Cousin could have been pulling my leg. It still is a leg undeniably easy to pull. But all I remember was the dread knowledge that now I was in for it. How to explain YOU TOO to the first authority figure on the scene?
YOU TOO=any infraction of any rule is sanctioned when someone else of equal or greater stature does the infraction also. Try explaining that with a 4 year old’s vocabulary.

4 year olds still practice YOU TOO. So do 40 year old politicians and 400 year old nations.
We may not say harsh words in the course of an argument. Unless someone else says them.
We cheat on income tax because everyone else does.
We don’t declare war. Unless someone else does. Or at least does something warlike.
“You started it!”

#youtoo has always been around. Look at Adam and Eve, for goodness sake.

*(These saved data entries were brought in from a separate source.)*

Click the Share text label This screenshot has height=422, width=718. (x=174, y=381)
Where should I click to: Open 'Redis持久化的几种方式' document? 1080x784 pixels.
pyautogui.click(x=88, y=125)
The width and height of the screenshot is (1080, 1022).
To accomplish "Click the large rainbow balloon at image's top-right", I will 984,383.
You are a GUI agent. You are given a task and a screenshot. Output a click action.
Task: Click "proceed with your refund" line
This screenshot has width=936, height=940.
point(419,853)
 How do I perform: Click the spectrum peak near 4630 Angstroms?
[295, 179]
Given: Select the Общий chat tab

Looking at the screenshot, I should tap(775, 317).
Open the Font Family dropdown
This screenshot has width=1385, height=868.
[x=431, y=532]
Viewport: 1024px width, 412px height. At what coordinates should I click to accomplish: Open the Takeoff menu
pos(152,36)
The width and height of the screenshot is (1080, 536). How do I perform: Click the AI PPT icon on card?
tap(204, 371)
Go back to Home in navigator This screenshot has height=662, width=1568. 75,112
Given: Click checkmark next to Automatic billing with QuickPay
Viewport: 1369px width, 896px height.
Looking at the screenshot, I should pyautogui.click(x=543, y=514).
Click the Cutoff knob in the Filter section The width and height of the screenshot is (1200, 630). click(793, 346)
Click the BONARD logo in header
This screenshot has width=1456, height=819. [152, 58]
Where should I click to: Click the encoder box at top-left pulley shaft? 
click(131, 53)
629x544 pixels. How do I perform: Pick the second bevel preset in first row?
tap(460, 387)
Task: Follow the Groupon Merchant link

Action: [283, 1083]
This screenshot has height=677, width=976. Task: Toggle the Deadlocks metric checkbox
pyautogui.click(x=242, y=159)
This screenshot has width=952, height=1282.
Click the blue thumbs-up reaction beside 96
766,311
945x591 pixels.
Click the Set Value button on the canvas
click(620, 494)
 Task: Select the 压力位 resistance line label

Instead of comparing our own rule-breaking, our own infractions of codes, our own sin, against the righteousness of God, we compare to others. If they are doing it too, we might not be any better than them, but at least we are no worse.

Dear Lord. We are sowing the wind with our devilry and reaping the whirlwind of compounded evil. All because of “You too!”

“Conservatives, you are cruel to immigrants.”
“But liberals, we have proof that your politicians are too.”

“Democrats, you support killing innocent children. Look at abortion.”
“Republicans, you support killing innocent children. Look at your illegal wars.”

“Women, you are demanding rights based solely on your gender.”
“Give us a break, men! You think you don’t do the same thing?”

Europe accuses the U.S. of discriminatory practices against minorities and the U.S. can point to a thousand years of mistreatment against the Romani people.
The United States North snips at the United States South about various procedures and policies and prejudices and the South, with good cause, can point out plenty of examples where the North does the same thing, just dressed up differently.

And nobody changes and nothing gets better because as long as someone of equal or greater stature is doing something similar, we don’t have to quit.

The world points at Christians for hypocrisy and narrow-mindedness and ignorance and Christians point back and—
Whoa. Wait a minute. This is where it has to stop.
Christians, of all people, are the ones who cannot point the finger and say “YOU TOO!”
The only standard to compare ourselves with is the one our God has set for us.
When someone else breaks a rule, that rule isn’t null and void for us.

We’re different, my brothers and sisters.
We can’t use anyone else’s sins to justify our own.
Instead, let’s take a giant step back from #youtoo.
Maybe, at least in the household of faith, it will go the way of #Jeb!2016 or #travelingpantsuit.